**Task brief**
An exact copy of every record below is what's needed here.

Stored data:
┄┄┄┄┄┄┄┄┄┄┄┄┄┄┄┄┄┄┄┄

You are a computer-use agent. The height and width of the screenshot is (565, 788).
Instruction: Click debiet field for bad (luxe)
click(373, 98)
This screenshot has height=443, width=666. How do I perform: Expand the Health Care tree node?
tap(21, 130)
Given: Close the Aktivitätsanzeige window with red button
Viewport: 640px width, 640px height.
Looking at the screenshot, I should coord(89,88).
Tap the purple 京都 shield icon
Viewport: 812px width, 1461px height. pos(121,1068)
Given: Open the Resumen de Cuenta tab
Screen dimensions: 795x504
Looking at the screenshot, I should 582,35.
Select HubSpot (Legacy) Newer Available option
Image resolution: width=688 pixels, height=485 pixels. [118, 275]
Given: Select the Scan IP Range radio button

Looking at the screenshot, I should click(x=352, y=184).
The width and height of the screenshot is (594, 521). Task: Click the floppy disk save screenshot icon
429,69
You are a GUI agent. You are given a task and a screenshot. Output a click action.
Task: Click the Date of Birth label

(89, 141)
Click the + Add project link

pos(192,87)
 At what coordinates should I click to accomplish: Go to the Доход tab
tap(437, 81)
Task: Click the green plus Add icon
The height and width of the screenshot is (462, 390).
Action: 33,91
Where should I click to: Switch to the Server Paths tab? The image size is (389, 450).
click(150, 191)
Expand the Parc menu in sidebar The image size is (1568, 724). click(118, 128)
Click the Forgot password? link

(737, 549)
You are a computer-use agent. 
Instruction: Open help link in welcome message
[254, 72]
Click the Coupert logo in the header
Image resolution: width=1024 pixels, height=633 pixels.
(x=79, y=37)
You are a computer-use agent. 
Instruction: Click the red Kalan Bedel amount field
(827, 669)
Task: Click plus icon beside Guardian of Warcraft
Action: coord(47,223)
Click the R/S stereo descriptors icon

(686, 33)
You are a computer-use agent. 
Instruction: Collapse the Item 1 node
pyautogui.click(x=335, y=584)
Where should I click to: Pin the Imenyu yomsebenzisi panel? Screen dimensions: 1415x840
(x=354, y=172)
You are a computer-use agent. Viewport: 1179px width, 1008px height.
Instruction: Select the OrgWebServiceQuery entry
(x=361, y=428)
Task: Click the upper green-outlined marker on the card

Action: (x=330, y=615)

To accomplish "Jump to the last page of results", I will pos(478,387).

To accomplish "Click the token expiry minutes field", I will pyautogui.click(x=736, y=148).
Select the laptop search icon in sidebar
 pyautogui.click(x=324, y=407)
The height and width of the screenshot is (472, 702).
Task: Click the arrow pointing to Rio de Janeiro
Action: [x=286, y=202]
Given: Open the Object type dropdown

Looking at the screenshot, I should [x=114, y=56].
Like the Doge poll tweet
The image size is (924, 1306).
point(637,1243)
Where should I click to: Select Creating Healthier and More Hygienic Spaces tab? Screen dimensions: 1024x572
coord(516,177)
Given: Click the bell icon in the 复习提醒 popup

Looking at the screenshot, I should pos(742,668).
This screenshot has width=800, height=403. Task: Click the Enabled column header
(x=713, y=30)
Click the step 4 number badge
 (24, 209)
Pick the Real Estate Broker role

┄┄┄┄┄┄┄┄┄┄┄┄┄┄┄┄┄┄┄┄

**Expected output**
You are a computer-use agent. The height and width of the screenshot is (565, 788).
Instruction: Click debiet field for bad (luxe)
click(373, 98)
This screenshot has height=443, width=666. How do I perform: Expand the Health Care tree node?
tap(21, 130)
Given: Close the Aktivitätsanzeige window with red button
Viewport: 640px width, 640px height.
Looking at the screenshot, I should coord(89,88).
Tap the purple 京都 shield icon
Viewport: 812px width, 1461px height. pos(121,1068)
Given: Open the Resumen de Cuenta tab
Screen dimensions: 795x504
Looking at the screenshot, I should 582,35.
Select HubSpot (Legacy) Newer Available option
Image resolution: width=688 pixels, height=485 pixels. [118, 275]
Given: Select the Scan IP Range radio button

Looking at the screenshot, I should click(x=352, y=184).
The width and height of the screenshot is (594, 521). Task: Click the floppy disk save screenshot icon
429,69
You are a GUI agent. You are given a task and a screenshot. Output a click action.
Task: Click the Date of Birth label

(89, 141)
Click the + Add project link

pos(192,87)
 At what coordinates should I click to accomplish: Go to the Доход tab
tap(437, 81)
Task: Click the green plus Add icon
The height and width of the screenshot is (462, 390).
Action: 33,91
Where should I click to: Switch to the Server Paths tab? The image size is (389, 450).
click(150, 191)
Expand the Parc menu in sidebar The image size is (1568, 724). click(118, 128)
Click the Forgot password? link

(737, 549)
You are a computer-use agent. 
Instruction: Open help link in welcome message
[254, 72]
Click the Coupert logo in the header
Image resolution: width=1024 pixels, height=633 pixels.
(x=79, y=37)
You are a computer-use agent. 
Instruction: Click the red Kalan Bedel amount field
(827, 669)
Task: Click plus icon beside Guardian of Warcraft
Action: coord(47,223)
Click the R/S stereo descriptors icon

(686, 33)
You are a computer-use agent. 
Instruction: Collapse the Item 1 node
pyautogui.click(x=335, y=584)
Where should I click to: Pin the Imenyu yomsebenzisi panel? Screen dimensions: 1415x840
(x=354, y=172)
You are a computer-use agent. Viewport: 1179px width, 1008px height.
Instruction: Select the OrgWebServiceQuery entry
(x=361, y=428)
Task: Click the upper green-outlined marker on the card

Action: (x=330, y=615)

To accomplish "Jump to the last page of results", I will pos(478,387).

To accomplish "Click the token expiry minutes field", I will pyautogui.click(x=736, y=148).
Select the laptop search icon in sidebar
 pyautogui.click(x=324, y=407)
The height and width of the screenshot is (472, 702).
Task: Click the arrow pointing to Rio de Janeiro
Action: [x=286, y=202]
Given: Open the Object type dropdown

Looking at the screenshot, I should [x=114, y=56].
Like the Doge poll tweet
The image size is (924, 1306).
point(637,1243)
Where should I click to: Select Creating Healthier and More Hygienic Spaces tab? Screen dimensions: 1024x572
coord(516,177)
Given: Click the bell icon in the 复习提醒 popup

Looking at the screenshot, I should pos(742,668).
This screenshot has width=800, height=403. Task: Click the Enabled column header
(x=713, y=30)
Click the step 4 number badge
 (24, 209)
Pick the Real Estate Broker role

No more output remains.